A lot of start-ups make the mistake of trying to build a fully functional app. Most start-ups tend to focus on things they do best which normally results in building an app that nobody will use. This does not only take long to build but it also cost a lot of money to build. So whats the best way to prevent building a wrong product and also spending a lot of money before building a fully functional product? This is where rapid prototyping and user-centered design (feedback) come in.

I believe that your product is only as good as the feedback that helped to build it. Rapid prototyping allows you to quickly create a product to validate your assumptions and conduct user feedback sessions. It allows you to not just imagine a product, but to make it real.

You should have two phases of prototyping. The first phase is design. At this phase, the main focus includes zero coding. Once you are done and confident with design, that’s when you can move to the second phase of rapid prototyping. The second phase is the building of the app. At this phase, the most important thing is to minimise the time through each cycle, to iterate as fast as possible and get as much feedback as you can.

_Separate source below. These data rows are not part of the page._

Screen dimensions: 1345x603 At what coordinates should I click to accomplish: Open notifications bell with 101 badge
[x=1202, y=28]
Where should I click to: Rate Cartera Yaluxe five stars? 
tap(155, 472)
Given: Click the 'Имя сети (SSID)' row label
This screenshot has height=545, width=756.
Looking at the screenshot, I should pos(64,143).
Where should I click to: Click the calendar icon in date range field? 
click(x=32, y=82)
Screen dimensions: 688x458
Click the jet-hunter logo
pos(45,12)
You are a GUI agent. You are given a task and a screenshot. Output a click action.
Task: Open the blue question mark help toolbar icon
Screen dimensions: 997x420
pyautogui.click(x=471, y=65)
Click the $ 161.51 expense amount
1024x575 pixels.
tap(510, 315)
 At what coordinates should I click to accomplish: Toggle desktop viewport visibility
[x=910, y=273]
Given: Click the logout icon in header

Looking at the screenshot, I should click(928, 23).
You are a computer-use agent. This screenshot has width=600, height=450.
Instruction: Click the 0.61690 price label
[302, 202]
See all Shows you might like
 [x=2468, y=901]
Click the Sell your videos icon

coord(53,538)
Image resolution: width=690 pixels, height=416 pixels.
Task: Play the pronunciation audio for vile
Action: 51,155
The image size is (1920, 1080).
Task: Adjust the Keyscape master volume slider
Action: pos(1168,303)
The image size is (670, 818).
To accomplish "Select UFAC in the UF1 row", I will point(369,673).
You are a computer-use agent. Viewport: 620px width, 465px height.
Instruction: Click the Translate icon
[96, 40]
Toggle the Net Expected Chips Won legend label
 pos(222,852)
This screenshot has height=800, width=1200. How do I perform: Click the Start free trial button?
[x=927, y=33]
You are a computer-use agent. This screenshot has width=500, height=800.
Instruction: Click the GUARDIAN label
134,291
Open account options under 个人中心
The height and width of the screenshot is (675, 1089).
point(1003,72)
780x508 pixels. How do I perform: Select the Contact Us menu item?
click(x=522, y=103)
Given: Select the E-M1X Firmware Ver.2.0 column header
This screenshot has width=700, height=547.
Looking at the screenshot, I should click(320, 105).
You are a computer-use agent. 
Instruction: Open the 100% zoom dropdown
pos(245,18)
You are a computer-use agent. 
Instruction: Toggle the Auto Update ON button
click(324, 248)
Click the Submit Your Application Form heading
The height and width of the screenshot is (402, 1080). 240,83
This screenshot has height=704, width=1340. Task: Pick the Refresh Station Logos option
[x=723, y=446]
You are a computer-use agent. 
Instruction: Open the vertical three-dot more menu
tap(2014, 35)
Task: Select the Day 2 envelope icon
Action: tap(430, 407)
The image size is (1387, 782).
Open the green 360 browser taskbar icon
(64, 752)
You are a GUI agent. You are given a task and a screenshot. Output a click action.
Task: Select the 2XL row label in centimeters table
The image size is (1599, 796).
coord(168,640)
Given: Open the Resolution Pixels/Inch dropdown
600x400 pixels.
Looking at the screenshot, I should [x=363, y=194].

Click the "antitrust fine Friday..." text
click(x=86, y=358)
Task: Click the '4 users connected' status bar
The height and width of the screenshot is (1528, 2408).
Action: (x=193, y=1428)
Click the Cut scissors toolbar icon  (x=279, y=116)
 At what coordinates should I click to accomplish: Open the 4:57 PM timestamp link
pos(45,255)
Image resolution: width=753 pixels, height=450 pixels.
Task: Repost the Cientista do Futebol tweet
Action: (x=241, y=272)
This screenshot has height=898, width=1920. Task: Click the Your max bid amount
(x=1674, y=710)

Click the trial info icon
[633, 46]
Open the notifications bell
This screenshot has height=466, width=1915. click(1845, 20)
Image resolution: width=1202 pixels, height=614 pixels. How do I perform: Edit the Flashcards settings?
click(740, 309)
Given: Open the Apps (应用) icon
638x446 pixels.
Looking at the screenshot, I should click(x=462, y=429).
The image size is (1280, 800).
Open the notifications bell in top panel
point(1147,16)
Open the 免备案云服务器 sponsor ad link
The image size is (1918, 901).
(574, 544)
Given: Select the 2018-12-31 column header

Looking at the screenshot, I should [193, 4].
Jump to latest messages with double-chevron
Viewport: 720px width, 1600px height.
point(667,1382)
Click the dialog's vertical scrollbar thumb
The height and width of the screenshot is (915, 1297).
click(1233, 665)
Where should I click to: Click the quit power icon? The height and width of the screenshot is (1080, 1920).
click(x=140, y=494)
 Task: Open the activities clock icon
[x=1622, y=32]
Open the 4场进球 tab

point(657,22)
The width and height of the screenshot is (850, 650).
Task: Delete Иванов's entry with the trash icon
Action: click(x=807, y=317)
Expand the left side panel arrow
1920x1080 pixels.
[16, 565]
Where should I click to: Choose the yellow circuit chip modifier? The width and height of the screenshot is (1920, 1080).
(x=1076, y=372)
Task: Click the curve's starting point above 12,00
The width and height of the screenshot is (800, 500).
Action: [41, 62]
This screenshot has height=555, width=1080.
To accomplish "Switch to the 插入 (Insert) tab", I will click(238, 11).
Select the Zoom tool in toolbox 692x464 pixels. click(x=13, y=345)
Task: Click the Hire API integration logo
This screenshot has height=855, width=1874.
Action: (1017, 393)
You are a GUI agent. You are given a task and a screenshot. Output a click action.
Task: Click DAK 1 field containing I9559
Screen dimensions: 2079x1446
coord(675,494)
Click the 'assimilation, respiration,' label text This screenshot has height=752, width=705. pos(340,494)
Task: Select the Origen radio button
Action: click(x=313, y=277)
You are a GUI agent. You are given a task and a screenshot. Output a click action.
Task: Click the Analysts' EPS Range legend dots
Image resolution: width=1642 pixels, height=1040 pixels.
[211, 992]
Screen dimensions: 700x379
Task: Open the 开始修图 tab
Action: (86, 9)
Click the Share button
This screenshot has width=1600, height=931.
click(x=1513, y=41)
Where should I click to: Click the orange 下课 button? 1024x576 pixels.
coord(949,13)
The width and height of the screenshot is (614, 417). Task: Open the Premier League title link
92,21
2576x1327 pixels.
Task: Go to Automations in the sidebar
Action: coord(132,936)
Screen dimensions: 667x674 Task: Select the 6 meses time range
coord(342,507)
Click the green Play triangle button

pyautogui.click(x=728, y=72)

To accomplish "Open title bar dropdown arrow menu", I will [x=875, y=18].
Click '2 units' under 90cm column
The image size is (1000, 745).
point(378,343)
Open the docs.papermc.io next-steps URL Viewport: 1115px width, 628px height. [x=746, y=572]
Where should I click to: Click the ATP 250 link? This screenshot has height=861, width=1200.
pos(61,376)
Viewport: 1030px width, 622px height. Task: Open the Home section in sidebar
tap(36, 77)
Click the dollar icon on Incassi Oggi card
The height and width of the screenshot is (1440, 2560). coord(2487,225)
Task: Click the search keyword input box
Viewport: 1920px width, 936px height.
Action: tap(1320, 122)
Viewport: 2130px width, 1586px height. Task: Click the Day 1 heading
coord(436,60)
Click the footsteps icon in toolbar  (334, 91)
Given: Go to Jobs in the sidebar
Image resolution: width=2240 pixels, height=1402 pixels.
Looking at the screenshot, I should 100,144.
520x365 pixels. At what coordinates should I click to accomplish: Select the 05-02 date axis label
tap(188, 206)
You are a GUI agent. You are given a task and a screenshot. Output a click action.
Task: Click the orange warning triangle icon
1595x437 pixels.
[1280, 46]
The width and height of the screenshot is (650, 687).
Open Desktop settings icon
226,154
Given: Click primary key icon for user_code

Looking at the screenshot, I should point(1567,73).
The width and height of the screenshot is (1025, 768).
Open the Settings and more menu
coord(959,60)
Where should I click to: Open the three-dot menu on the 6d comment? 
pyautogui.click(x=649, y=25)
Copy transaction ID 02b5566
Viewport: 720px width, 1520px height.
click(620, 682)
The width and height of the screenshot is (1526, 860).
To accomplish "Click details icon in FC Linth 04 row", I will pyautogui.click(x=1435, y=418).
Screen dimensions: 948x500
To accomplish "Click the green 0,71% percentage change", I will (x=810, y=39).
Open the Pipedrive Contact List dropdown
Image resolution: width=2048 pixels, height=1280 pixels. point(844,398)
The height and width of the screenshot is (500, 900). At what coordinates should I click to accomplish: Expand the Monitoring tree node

Below are two main advantages of rapid prototyping
1) Reduced time and costs:
Prototyping can improve the quality of requirements and specifications provided to developers. Because changes cost exponentially more to implement as they are detected later in development, the early determination of what the user really wants can result in faster and less expensive software.
2) Improved and increased user involvement:
Prototyping requires user involvement and allows them to see and interact with a prototype allowing them to provide better and more complete feedback and specifications. The presence of the prototype being examined by the user prevents many misunderstandings and miscommunications that occur when each side believe the other understands what they said. Since users know the problem domain better than anyone on the development team does, increased interaction can result in a final product that has greater tangible and intangible quality. The final product is more likely to satisfy the user’s desire for look, feel and performance.